[Start of section]

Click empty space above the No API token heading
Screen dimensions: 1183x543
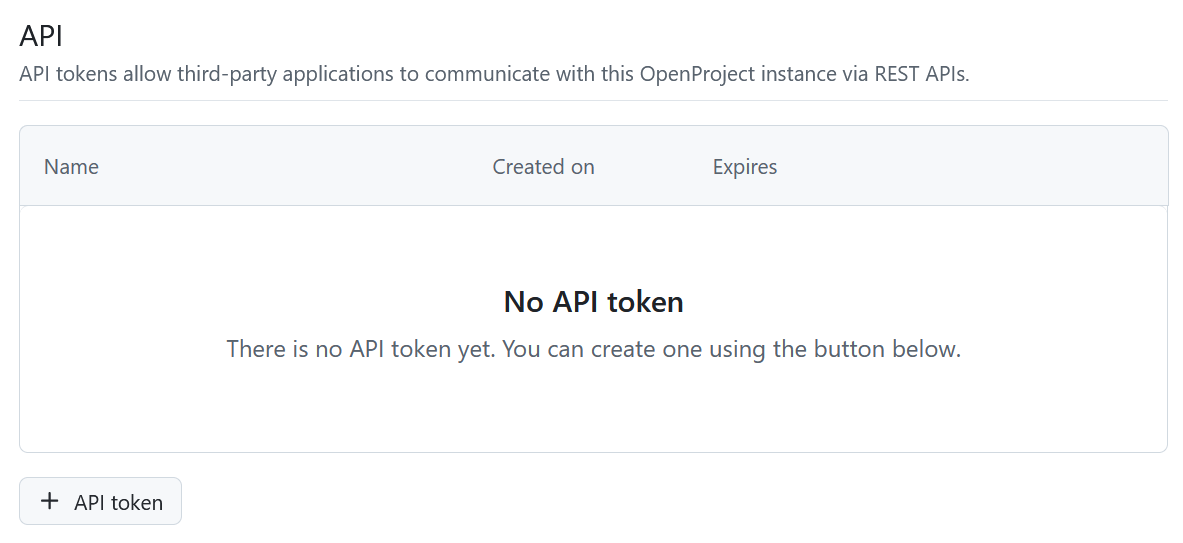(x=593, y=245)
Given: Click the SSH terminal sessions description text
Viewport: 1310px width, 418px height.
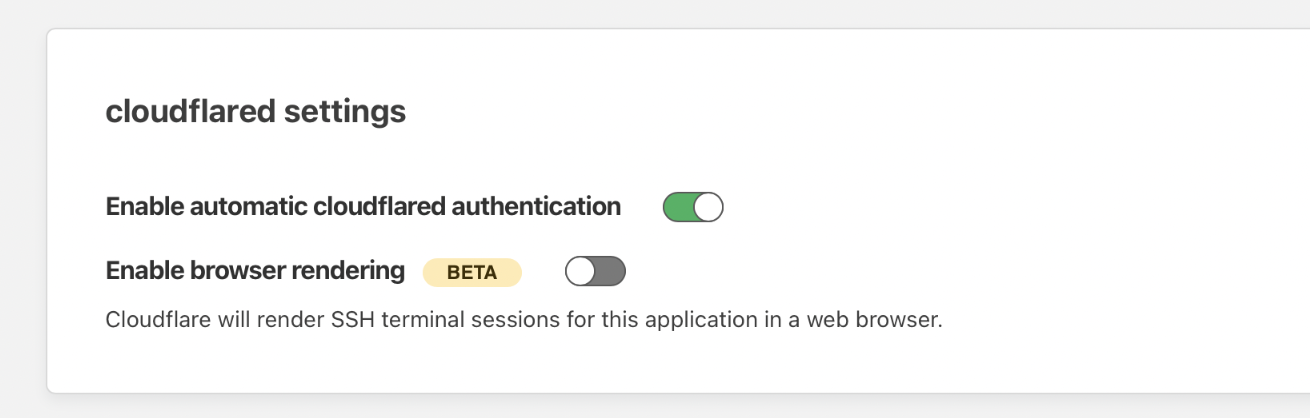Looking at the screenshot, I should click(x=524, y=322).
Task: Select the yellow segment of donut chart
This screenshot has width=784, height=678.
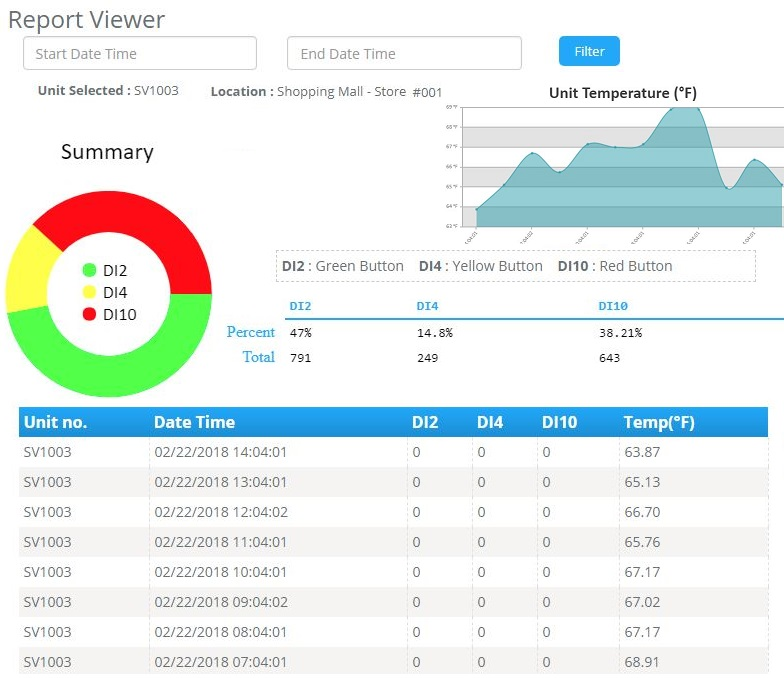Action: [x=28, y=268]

[End of section]

### WORK INSTRUCTION
Repeat the lines of the records verbatim, starting at the line containing "Screen dimensions: 1183x543" and stopping after the final line. Images stay out.

### COMPLETED EXERCISE
Screen dimensions: 1183x543
(x=593, y=245)
Given: Click the SSH terminal sessions description text
Viewport: 1310px width, 418px height.
Looking at the screenshot, I should click(x=524, y=322).
Task: Select the yellow segment of donut chart
This screenshot has width=784, height=678.
Action: [x=28, y=268]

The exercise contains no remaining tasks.